>>>>>
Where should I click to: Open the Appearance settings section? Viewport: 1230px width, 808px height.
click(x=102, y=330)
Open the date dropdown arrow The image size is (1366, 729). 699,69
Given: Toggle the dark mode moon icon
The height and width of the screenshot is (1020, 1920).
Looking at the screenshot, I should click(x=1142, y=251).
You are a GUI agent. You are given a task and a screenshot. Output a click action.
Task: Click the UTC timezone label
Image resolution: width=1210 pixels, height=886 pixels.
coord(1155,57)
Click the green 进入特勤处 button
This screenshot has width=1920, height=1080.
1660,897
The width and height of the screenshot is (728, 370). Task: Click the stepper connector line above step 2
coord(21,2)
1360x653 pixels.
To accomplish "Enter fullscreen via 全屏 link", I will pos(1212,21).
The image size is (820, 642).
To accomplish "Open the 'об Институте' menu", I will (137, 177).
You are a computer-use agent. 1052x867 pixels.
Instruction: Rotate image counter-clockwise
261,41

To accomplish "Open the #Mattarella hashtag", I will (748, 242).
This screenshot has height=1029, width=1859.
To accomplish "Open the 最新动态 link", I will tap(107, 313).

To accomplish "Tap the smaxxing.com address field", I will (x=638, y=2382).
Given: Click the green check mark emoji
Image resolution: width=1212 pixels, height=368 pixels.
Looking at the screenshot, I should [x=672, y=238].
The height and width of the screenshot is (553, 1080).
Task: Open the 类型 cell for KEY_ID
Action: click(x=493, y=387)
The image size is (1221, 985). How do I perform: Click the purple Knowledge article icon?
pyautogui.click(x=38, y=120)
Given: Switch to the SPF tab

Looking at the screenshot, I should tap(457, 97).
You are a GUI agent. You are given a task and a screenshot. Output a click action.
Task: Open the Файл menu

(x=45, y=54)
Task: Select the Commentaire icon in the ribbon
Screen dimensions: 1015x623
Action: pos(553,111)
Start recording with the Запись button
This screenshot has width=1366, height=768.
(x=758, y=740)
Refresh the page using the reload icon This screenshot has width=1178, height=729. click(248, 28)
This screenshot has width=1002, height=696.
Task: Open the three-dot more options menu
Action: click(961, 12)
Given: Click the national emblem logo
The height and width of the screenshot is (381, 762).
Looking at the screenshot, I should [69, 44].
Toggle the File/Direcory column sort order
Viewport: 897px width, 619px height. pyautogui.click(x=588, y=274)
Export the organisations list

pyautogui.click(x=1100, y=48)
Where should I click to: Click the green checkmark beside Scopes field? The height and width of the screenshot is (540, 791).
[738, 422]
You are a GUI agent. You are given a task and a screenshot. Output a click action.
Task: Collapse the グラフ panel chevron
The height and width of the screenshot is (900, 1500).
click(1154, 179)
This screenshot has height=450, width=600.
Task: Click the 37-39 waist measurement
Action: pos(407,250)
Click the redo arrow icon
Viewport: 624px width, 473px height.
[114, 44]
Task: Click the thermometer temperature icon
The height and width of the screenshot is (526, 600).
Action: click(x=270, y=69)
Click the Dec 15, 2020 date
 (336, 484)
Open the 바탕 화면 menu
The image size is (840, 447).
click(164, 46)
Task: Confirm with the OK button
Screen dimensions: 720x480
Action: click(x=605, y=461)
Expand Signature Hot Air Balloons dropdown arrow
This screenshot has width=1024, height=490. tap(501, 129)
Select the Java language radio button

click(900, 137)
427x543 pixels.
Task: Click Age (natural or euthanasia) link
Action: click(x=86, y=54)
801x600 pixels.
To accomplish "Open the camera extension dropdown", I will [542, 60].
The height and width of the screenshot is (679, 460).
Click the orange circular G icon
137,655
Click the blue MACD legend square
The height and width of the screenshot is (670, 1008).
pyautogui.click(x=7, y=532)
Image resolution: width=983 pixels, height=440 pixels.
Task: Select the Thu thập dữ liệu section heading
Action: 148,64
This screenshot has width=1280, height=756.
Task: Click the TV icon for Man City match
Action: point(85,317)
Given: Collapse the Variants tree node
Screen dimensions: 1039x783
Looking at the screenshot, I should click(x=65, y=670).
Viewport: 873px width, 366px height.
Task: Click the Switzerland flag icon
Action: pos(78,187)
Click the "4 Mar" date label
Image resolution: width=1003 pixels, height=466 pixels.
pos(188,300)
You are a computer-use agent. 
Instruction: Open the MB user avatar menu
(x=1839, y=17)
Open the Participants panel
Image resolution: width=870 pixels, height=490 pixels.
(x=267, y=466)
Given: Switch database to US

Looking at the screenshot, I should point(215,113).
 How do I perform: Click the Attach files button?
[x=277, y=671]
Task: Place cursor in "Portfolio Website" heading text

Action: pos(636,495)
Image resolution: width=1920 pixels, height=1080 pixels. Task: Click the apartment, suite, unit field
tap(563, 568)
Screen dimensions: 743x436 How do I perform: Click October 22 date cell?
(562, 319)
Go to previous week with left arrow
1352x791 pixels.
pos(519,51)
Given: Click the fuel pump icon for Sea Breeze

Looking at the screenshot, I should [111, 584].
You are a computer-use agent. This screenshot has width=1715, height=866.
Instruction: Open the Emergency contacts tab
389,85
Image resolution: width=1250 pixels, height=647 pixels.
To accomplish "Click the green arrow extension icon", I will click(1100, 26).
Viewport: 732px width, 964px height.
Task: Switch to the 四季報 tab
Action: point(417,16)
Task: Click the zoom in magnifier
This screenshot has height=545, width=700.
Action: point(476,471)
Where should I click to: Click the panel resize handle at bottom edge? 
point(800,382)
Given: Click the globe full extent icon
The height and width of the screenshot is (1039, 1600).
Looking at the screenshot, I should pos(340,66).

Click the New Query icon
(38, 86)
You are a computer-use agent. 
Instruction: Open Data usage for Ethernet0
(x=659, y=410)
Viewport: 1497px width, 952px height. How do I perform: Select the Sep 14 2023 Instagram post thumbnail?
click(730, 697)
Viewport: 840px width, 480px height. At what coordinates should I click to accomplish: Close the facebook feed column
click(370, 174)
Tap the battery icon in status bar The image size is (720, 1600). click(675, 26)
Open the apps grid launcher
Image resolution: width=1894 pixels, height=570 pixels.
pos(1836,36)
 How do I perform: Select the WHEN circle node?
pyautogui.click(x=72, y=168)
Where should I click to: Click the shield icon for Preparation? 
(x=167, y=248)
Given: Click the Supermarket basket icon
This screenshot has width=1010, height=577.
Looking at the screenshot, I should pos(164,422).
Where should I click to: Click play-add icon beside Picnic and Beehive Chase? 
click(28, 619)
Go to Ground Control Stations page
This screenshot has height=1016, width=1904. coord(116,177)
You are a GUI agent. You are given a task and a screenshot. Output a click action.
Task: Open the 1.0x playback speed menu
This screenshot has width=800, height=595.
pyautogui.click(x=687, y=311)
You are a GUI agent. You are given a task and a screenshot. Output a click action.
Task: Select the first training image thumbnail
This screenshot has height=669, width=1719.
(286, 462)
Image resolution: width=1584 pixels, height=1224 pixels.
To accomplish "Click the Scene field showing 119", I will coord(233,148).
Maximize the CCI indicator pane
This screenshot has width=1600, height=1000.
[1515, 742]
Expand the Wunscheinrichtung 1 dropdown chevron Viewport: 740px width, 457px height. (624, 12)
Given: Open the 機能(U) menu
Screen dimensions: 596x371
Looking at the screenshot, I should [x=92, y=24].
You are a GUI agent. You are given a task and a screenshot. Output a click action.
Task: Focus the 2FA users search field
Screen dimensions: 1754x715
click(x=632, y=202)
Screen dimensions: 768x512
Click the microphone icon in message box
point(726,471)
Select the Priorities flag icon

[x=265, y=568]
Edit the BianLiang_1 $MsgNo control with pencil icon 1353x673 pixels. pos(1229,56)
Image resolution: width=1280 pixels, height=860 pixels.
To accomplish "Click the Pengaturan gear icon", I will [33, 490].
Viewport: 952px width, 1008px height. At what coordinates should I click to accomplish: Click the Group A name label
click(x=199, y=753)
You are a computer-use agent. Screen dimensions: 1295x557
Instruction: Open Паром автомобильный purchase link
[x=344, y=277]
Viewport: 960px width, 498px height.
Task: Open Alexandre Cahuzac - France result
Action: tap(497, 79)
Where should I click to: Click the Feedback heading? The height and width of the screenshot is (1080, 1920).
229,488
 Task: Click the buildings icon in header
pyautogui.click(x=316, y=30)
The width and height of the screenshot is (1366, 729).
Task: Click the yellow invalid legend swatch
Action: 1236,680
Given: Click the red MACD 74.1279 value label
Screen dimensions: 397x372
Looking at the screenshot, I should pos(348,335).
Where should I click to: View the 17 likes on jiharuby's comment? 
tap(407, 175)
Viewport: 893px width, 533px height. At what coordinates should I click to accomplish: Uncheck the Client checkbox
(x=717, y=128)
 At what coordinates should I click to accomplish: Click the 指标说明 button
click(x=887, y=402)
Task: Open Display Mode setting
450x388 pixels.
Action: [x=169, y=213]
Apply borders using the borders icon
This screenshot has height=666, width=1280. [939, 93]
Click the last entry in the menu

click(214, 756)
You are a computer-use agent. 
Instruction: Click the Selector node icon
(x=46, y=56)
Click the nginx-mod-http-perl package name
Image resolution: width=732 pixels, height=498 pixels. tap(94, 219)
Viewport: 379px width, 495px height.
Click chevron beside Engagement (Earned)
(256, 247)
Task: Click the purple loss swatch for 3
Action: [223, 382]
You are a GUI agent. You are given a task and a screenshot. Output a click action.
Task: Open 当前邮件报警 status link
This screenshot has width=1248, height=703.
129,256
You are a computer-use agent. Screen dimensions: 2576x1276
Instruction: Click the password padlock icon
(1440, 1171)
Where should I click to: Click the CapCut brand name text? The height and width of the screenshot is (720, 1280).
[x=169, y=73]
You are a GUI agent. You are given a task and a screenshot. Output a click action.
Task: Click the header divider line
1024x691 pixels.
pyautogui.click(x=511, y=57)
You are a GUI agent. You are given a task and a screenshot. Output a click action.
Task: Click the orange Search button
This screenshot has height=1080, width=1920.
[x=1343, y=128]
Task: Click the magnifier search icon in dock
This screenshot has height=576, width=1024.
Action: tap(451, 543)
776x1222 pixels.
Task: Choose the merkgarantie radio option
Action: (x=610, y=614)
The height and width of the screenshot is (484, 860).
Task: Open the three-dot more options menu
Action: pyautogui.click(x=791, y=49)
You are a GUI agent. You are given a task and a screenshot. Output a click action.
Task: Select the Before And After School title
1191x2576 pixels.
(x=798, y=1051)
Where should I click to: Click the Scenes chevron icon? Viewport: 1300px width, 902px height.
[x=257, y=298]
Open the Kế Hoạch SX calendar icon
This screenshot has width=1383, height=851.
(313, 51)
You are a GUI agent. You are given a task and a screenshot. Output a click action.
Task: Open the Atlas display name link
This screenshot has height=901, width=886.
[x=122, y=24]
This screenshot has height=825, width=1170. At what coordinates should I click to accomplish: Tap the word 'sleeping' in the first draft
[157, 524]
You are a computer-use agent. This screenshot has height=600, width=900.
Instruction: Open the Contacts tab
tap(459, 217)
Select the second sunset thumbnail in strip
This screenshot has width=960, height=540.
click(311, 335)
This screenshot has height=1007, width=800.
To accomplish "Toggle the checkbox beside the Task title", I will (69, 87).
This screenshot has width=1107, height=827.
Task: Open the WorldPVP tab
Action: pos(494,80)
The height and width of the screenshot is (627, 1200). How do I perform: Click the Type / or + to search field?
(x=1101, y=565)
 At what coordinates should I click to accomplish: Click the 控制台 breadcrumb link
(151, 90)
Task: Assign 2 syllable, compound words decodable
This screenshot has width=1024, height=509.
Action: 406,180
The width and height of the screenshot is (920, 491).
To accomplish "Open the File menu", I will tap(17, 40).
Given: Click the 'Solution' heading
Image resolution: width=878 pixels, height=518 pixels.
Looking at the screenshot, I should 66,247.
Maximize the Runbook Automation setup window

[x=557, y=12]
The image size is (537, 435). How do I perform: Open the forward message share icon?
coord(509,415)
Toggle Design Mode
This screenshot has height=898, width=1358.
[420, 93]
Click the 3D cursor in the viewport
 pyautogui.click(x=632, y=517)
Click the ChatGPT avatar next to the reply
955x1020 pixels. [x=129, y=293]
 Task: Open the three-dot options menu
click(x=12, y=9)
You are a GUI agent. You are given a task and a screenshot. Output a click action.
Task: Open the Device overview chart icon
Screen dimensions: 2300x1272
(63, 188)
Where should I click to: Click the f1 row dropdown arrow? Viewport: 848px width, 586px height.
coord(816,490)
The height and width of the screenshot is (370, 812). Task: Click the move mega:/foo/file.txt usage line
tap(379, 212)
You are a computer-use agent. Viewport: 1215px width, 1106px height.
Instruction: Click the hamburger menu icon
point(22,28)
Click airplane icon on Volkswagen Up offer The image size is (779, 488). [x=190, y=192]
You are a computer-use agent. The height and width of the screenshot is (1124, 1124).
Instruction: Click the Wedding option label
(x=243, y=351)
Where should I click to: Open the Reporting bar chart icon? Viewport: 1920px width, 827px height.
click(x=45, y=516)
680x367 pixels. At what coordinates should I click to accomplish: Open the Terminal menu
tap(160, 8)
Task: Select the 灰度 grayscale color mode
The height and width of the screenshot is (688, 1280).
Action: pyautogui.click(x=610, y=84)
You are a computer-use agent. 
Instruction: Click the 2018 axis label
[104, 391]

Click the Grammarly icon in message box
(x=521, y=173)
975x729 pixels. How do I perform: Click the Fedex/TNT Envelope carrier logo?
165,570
<<<<<
From the material above, retype precisely the lines between the line holding "Task: Click the header divider line" and the line holding "Task: Click the magnifier search icon in dock", inclusive, and nothing beyond them.

## [RESPONSE TO THE TASK]
Task: Click the header divider line
1024x691 pixels.
pyautogui.click(x=511, y=57)
You are a GUI agent. You are given a task and a screenshot. Output a click action.
Task: Click the orange Search button
This screenshot has height=1080, width=1920.
[x=1343, y=128]
Task: Click the magnifier search icon in dock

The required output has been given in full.